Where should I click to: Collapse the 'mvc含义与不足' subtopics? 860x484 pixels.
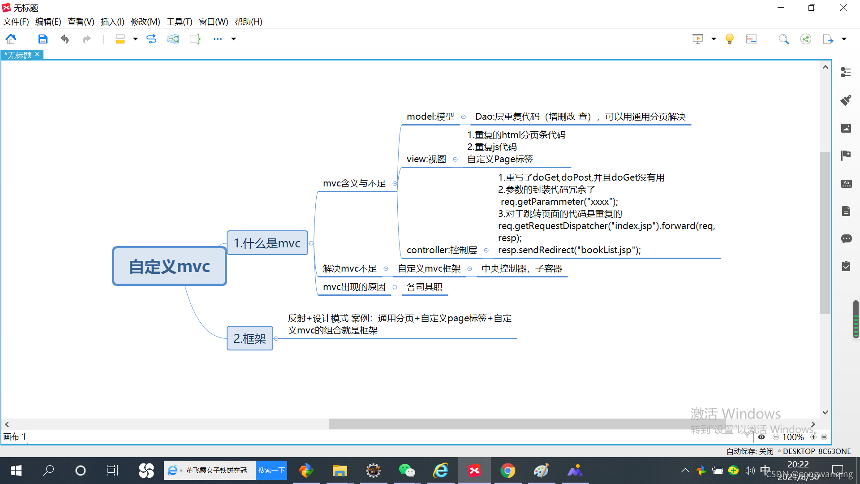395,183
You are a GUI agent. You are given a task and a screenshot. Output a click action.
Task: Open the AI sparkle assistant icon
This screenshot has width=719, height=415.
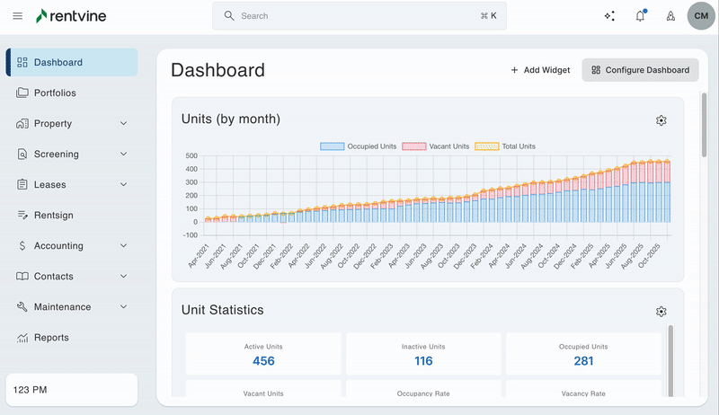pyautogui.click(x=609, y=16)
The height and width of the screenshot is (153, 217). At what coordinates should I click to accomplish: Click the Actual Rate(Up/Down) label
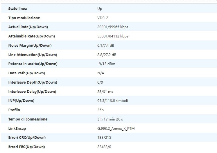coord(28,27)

--------------------

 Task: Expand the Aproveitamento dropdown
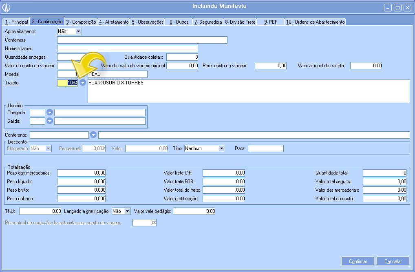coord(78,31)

--------------------

▸ BRIEF
Rewrite the data from the line containing "You are a GUI" through the line containing "coord(28,27)", both included, as a Markdown table with the columns Row and Line: number each line and skip any blank ones. Leave the pictures out.

▸ ANSWER TO THIS EXERCISE
| Row | Line |
|---|---|
| 1 | You are a GUI agent. You are given a task and a screenshot. Output a click action. |
| 2 | Task: Open the AI sparkle assistant icon |
| 3 | This screenshot has width=719, height=415. |
| 4 | pyautogui.click(x=609, y=16) |
| 5 | The height and width of the screenshot is (153, 217). At what coordinates should I click to accomplish: Click the Actual Rate(Up/Down) label |
| 6 | coord(28,27) |